Almina Herbert, Countess of Carnarvon (née Wombwell; 14 April 1876 – 28 May 1969), was the wife of George Herbert, 5th Earl of Carnarvon, and châtelaine of Highclere Castle in Hampshire. After her second marriage, she became Mrs Almina Dennistoun, although she called herself Almina Carnarvon. It was her wealth that funded the search for Tutankhamun's tomb in Egypt.

Life
She was born Almina Victoria Maria Alexandra Wombwell, in Mayfair, London, the nominal child of Marie "Mina" Wombwell (née Boyer), the French wife of Captain Frederick Charles Wombwell, a businessman and retired British Army officer. However, her biological father was the banker Alfred de Rothschild, of the Rothschild family, who provided her with considerable wealth. This included a £500,000 trust on her marriage and, on Rothschild's death in 1918, £50,000 and his Mayfair house with its art collection, much of which she sold.

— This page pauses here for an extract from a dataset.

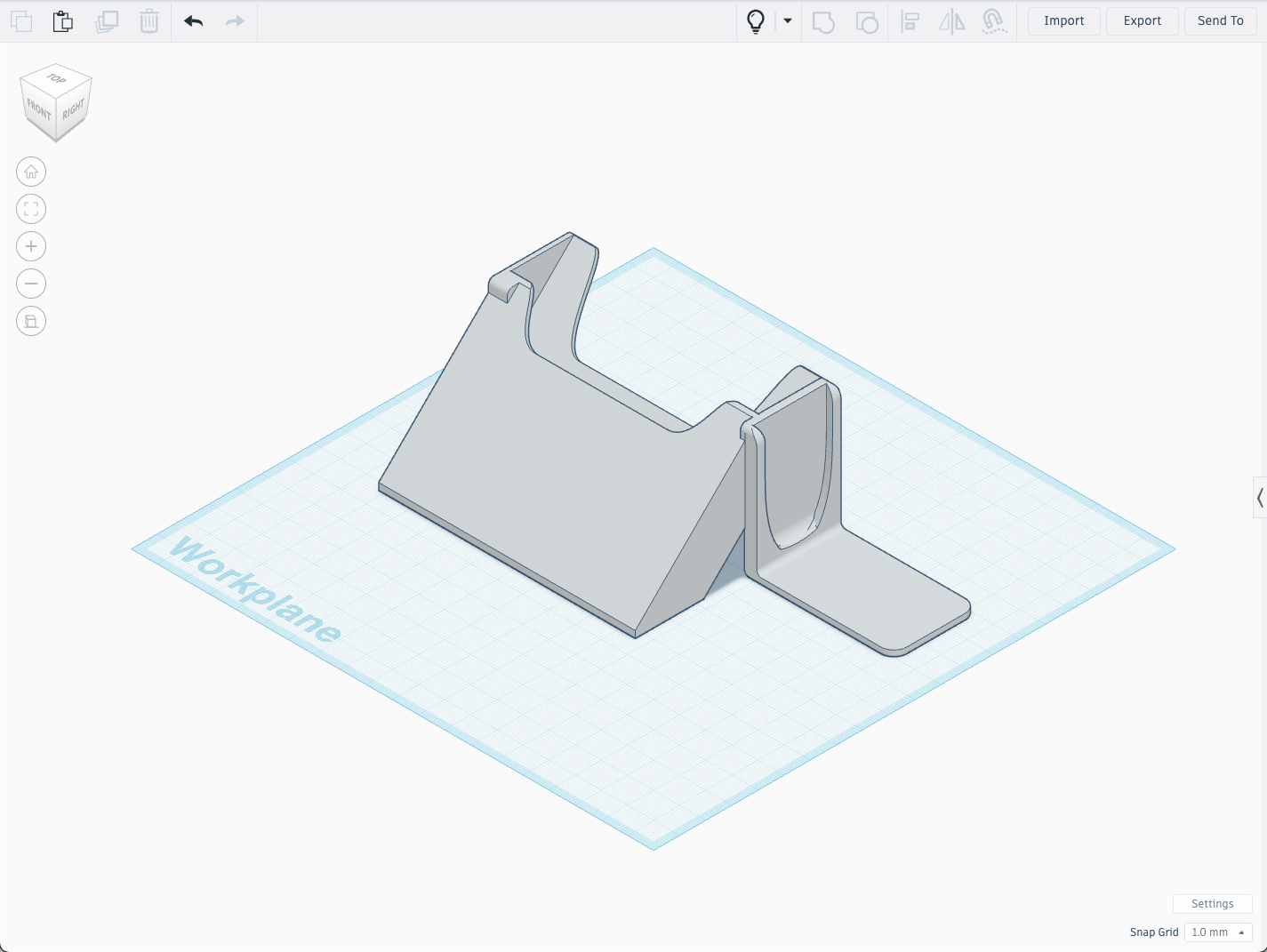The image size is (1267, 952).
Task: Select the Mirror tool
Action: [x=952, y=21]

On 26 June 1895, aged 19, she married George Edward Stanhope Molyneux Herbert, 5th Earl of Carnarvon at St Margaret's, Westminster. The couple had two children:
 Henry Herbert, 6th Earl of Carnarvon (1898–1987), who married Anne Catherine Tredick Wendell and had one son, (the 7th Earl) and one daughter.

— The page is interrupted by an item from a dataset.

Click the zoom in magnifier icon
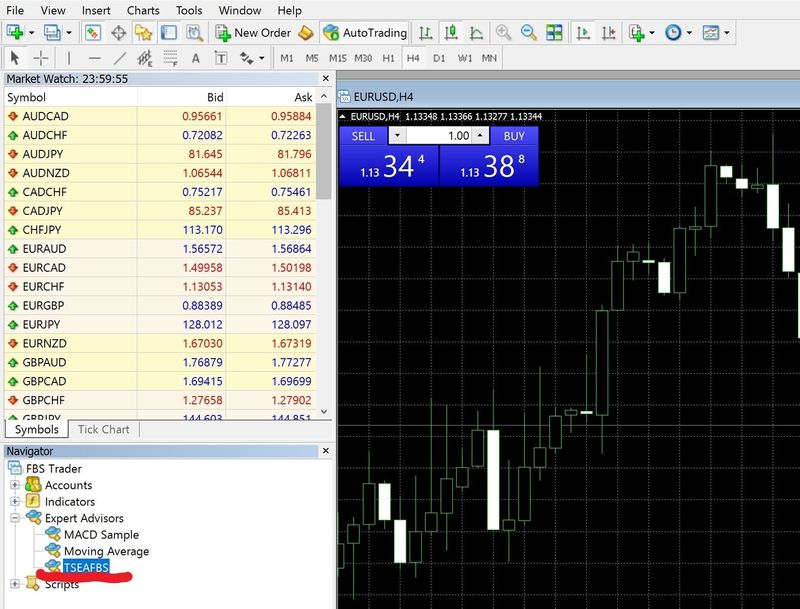 pos(503,33)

 Lady Evelyn Leonora Almina Herbert (1901–1980), who married Sir Brograve Campbell Beauchamp, 2nd Bt. and had a daughter.

At the beginning of the First World War, Lady Carnarvon opened a hospital for war wounded at Highclere Castle, helping with the organisation and assisting as a nurse. The hospital later moved to Mayfair in London. In 1919, Lady Carnarvon turned down an appointment as a Commander of the Order of the British Empire for her war work.

The Earl of Carnarvon developed an interest in Egyptology and became the financial backer of the search for Tutankhamun's tomb in the Valley of the Kings, Egypt, assisted by Almina's wealth. The Earl often wintered in Egypt. Almina accompanied him in the earlier years, but was not present in November 1922 at the opening of the newly discovered tomb.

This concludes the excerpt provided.